A vida seguiu e a grande notícia chegou, as ruas de Cerro azul seriam asfaltadas. Chega de sacolejar, asfalto lisinho e fim da tortura. Uma semana depois, uma pequena correção e certa decepção, somente algumas ruas seriam asfaltadas. Sua esperança era que as que usava fizessem parte das ruas que seriam asfaltadas. Os comentários logo surgiram, diziam que a rua do hospital seria asfaltada, outros diziam que somente a rua da prefeitura e da Câmara dos Vereadores e, na verdade, ninguém sabia de nada. Surgiram diversas informações “oficiais”, cada uma diferente da outra, sobre quais ruas seriam asfaltadas e quais seriam as primeiras. Dias passaram, semanas, e o povo de Cerro Azul se perguntando sobre o moderníssimo asfalto. E o dia chegou, a rua da casa de Cecília seria asfaltada, mas a do serviço não, que pena.
Os trabalhadores vieram, as máquinas também, e arrancaram paralelepípedos daqui, dali, da rua inteira. Obras em diversas ruas da cidade, confusão, ruas interditadas, desvios, caos.
Mas, tudo bem, é o progresso chegando. E, para piorar, o terrível cheiro do asfalto, dias e dias de cheiro ruim, obras e confusão, mas as ruas se tornaram verdadeiros “tapetes” de tão lisos, nada de buracos. Que beleza o progresso e Cecília adorava andar de bicicleta ali, mas tinha que tomar cuidado, os carros estavam correndo muito e duas semanas depois de colocado o asfalto, o primeiro acidente.
Alguém freou o carro de repente e outro alguém bateu atrás, nada grave, ninguém se machucou, apenas prejuízo material e a vida segue, mas um mês depois, o segundo acidente. Dessa vez, um atropelamento e agora um pedestre foi para o hospital.

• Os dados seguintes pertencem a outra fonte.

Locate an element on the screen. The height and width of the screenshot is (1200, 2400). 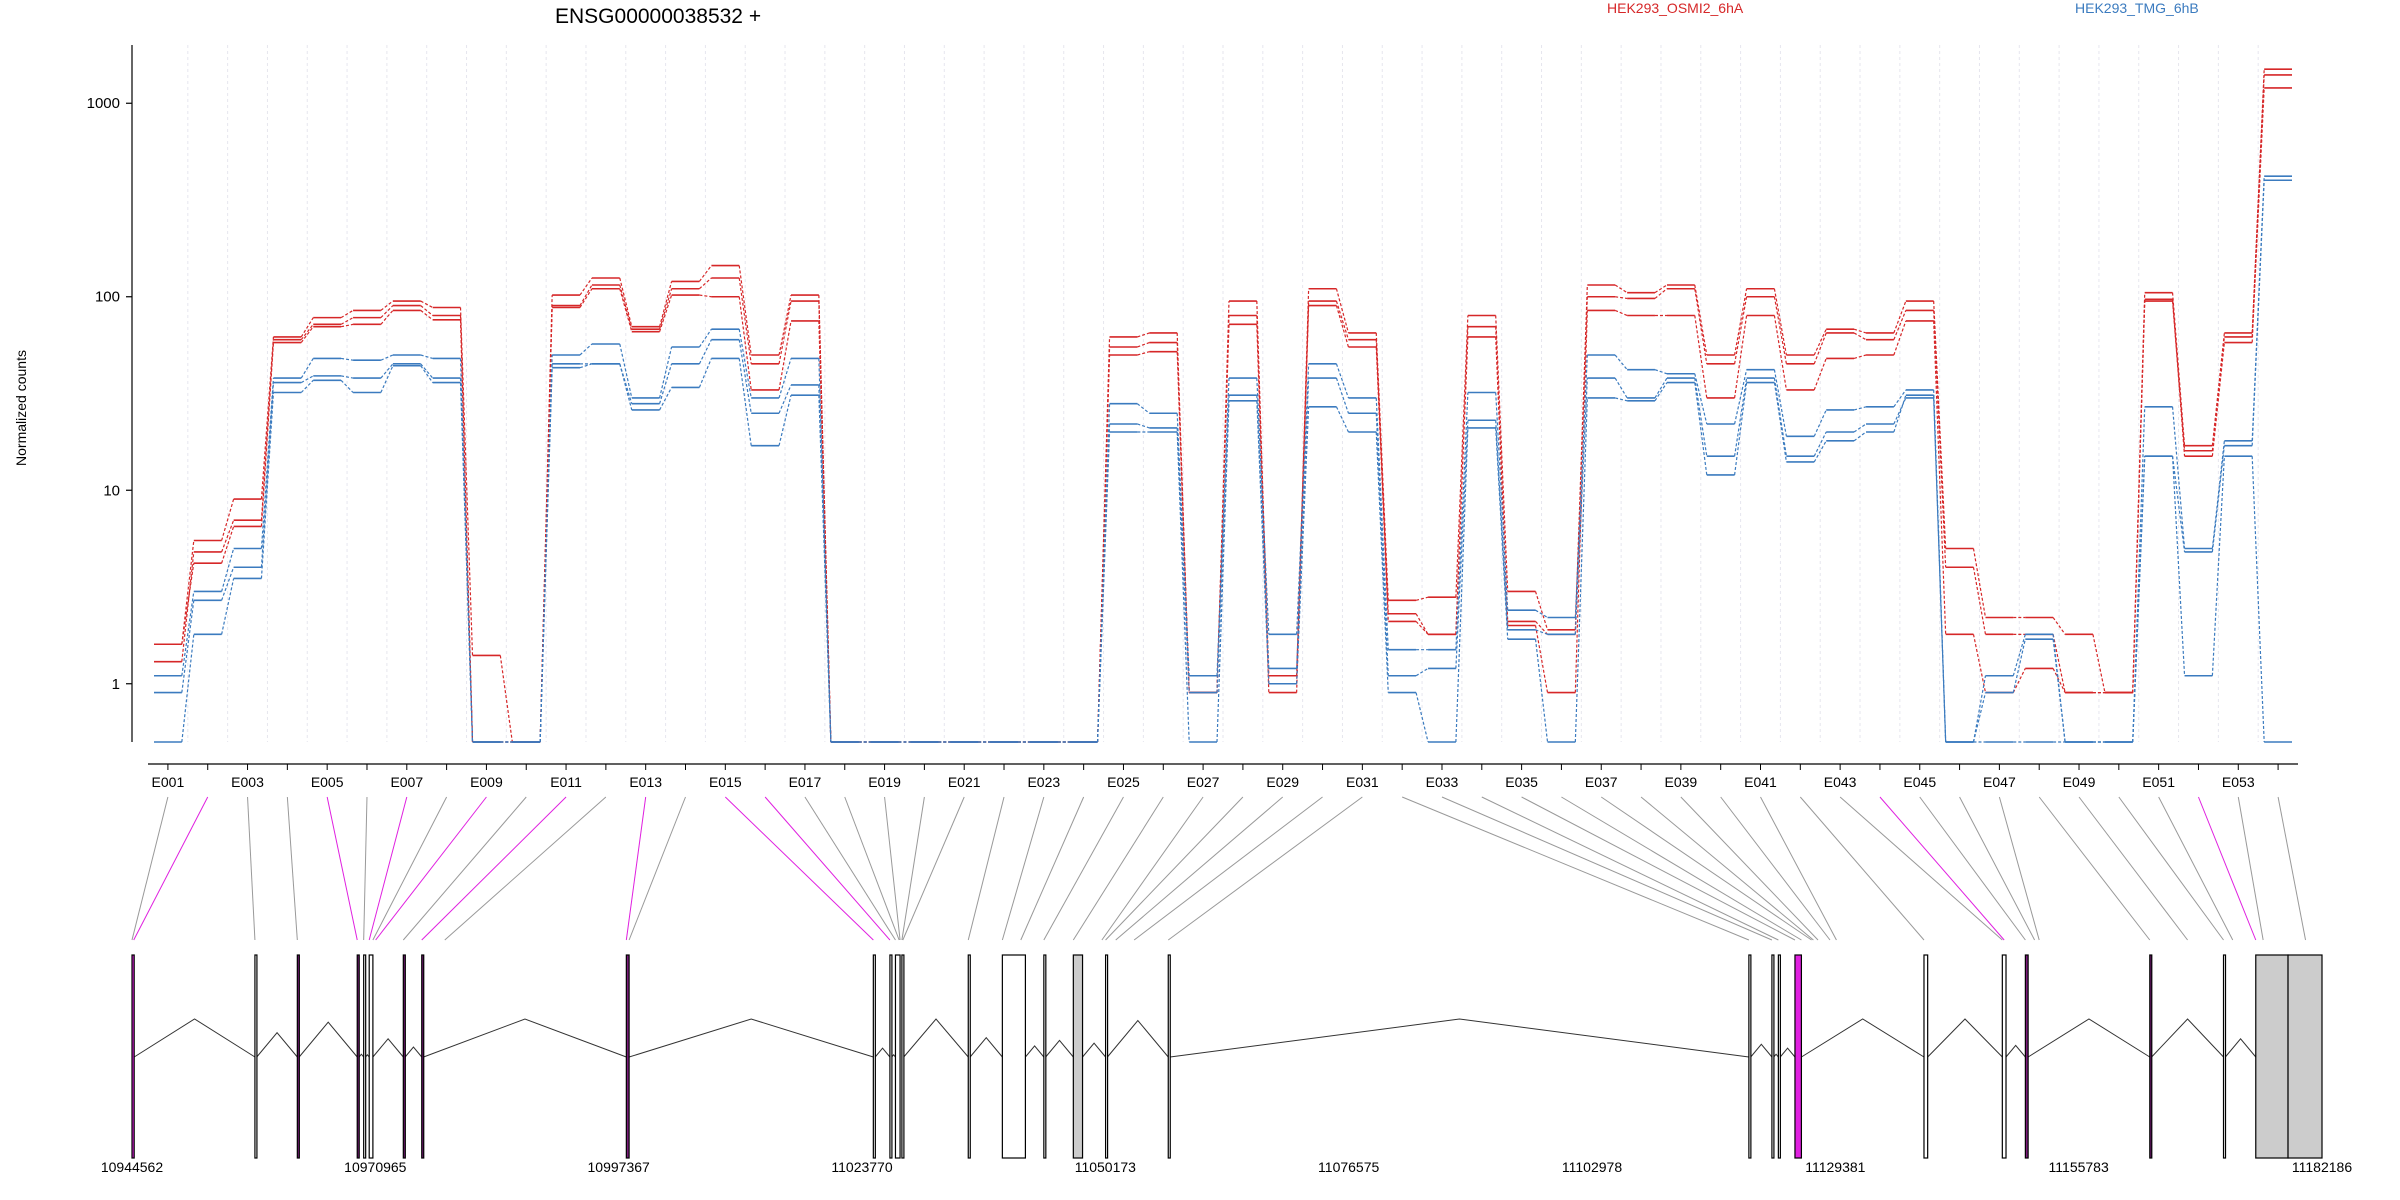
x-tick-label: E005 is located at coordinates (328, 782).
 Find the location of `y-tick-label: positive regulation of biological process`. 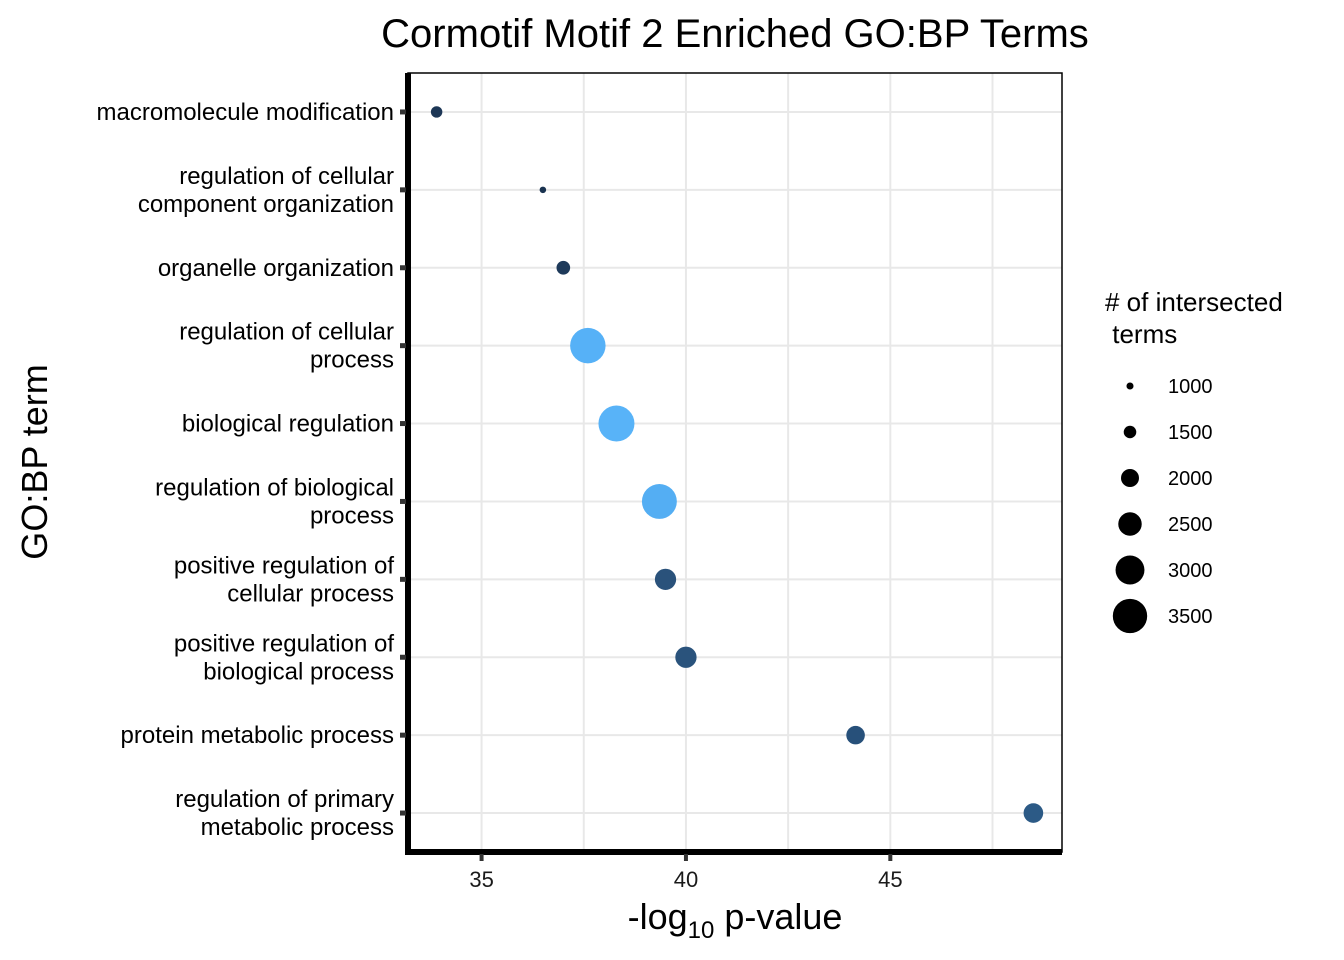

y-tick-label: positive regulation of biological process is located at coordinates (284, 658).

Era preciso fazer algo, os carros estavam correndo muito e os acidentes se tornaram corriqueiros nas ruas asfaltadas, era preciso ter cuidado.
E chegaram as chuvas que, naquele ano, vieram fortes. Nas ruas com as horríveis “pedras”, como sempre, nada aconteceu, as águas se infiltravam por entre as “pedras”, mas nas ruas asfaltadas, enchentes. Bueiros mal projetados, parcialmente tampados pelo asfalto, não deram conta. Sem ter como infiltrar no solo, as aguas invadiram casas e surpreendeu a todos, ninguém havia visto aquilo. Sofás perdidos, camas, televisões, geladeiras, armários, móveis em geral, alimentos e tudo o mais. Era o preço do progresso.
E foram dias de agonia e inundações e, para alívio de todos, chegou ao final. As aguas deixaram prejuízos e muitos buracos no asfalto de má qualidade. O tapete, antes liso, agora, deteriorado e esburacado.
Cecília entrou na rua do serviço, freou a bicicleta, arregalou os olhos e escancarou a boca. Não podia acreditar no que via e balançava a cabeça de um lado para outro, os homens arrancando os paralelepípedos. O chefe dos operários a viu olhando estupefata para a retirada das “pedras”, sorriu, se aproximou e ela perguntou hesitante.
— É…é…o progresso chegando?
Ele ampliou o sorriso e respondeu.
— Acalme-se moça, só vamos virar os paralelepípedos, mudar de posição, esse lado já está muito gasto.
Ela sorriu, agradeceu e seguiu, sacolejando, aliviada e feliz, para o serviço.